## Provided passage
A family investment trust is suing its unregistered advisor, Thomas Pipich of Pittsburgh, and his purported firm and partners, for allegedly stealing more than $5 million.

The complaint, filed in U.S. District Court for Western Pennsylvania last week, explains that the trust, Berlekamp Family Investments, was established in 2012 by the late Elwyn Berlekamp, a professor of mathematics and computer science at the University of California, Berkeley, who was a “coding pioneer,” according to his obituary in the school paper.

The professor established the trust after being diagnosed with cancer, with the intent of protecting his three adult children, who are the sole members of the trust, according to the legal filing. Before his death in 2019, Berlekamp chose Pipich to manage the trust’s investments.

Pipich is not currently registered with the Financial Industry Regulatory Authority; the BrokerCheck site and the Securities and Exchange Commission's Investment Adviser Public Disclosure Page last lists him in 2015 working for Raulin Inc. The new lawsuit says he works for a firm called Thomas Barton Capital in Pittsburgh. Pipich's LinkedIn page claims that he is a CFA charterholder but the CFA Institute's online directory has no record of him.

Although the lawsuit says Thomas Barton Capital was registered with the SEC, it is not listed on the SEC’s Investment Adviser Public Disclosure page. The phone number for the firm listed on online has been disconnected.

According to the charges, Pipich stole some $5,015,500 from the family trust between June 2015 and August 2023 and willfully attempted to cover it up with false reassurances and fake account statements.

What allegedly happened with the purloined funds, though, is complicated.

Pipich is accused of pocketing some $1.2 million of the $5 million and using the rest to shore up investment losses in dummy companies. With a partner named Barton Woytowicz, a co-defendant in the complaint, he allegedly formed a company called BarTom Investments, which is not registered; Woytowicz and BarTom allegedly received roughly $3.2 million. The last $1 million of the $5 million allegedly went to another unregistered entity called Mount West Investments.

“Pipich’s fraud scheme took advantage of our clients’ trust,” said an attorney for the plaintiffs, T. Markus Funk of Perkins Coie in Denver. “He ruthlessly victimized them over the course of years.”

Funk explained that Woytowicz and the unregistered investment concerns, which are also named as co-defendants, are not actually accused of participating in the fraud or even knowing about it at the time. Nevertheless, they are charged with refusing to return “the pilfered funds [that] Pipich routed their way,” he said.

Funk added that Pipich is charged with using the stolen funds to “hide his bad trades and the fact that he was losing his co-defendants’ money. Put colloquially, Pipich robbed from Peter—our clients—to pay Paul, his co-defendants.”

## Supplied information

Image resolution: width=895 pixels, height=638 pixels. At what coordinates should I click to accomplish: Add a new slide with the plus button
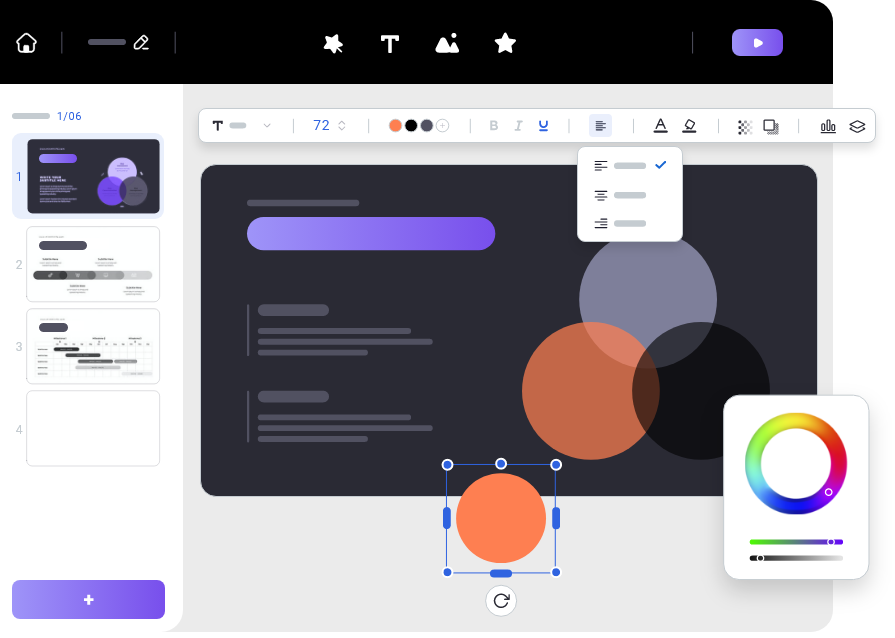(88, 599)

## Brief A
In the article about the Berlekamp family trust lawsuit, how much money did Woytowicz and BarTom allegedly receive?
## Brief B
Continue the article about the Berlekamp family trust lawsuit from its final paragraph.

## Written answer A
Roughly $3.2 million.

## Written answer B
The Berlekamp family also said Pipich snatched another $500,000 in management fees from the family trust without informing the plaintiffs. Throughout this time, he allegedly made false presentations about the family trust’s financial health, claiming the investments he made were “providing ‘high returns’ and generating ‘good cash flow,’” according to the complaint.” He also presented inaccurate valuations of [the trust’s] assets.”

Later, when confronted, the lawsuit claims that Pipich confessed to one of Berlekamp’s daughters, who is a member of the trust and one of the plaintiffs, that he had used his position as manager to take millions of dollars and provide them to his friend, Woytowicz, “without authorization.”

In January 2024, the documents continue, Pipich agreed to talk to the family’s attorneys. In that conversation, he allegedly admitted to diverting funds and faking a line-of-credit agreement to cover up what he was doing. He allegedly said he had diverted funds to BarTom “to make it seem like everything was running smoothly [with respect to BarTom],” according to the complaint.

The family further accused Pipich of refusing to pay any of the money back, claiming he simply doesn’t have enough money. All the “misappropriated funds were used to cover his investment losses,” the plaintiffs say.

Woytowicz is also accused of refusing to pay any of it back, claiming he too is unable to.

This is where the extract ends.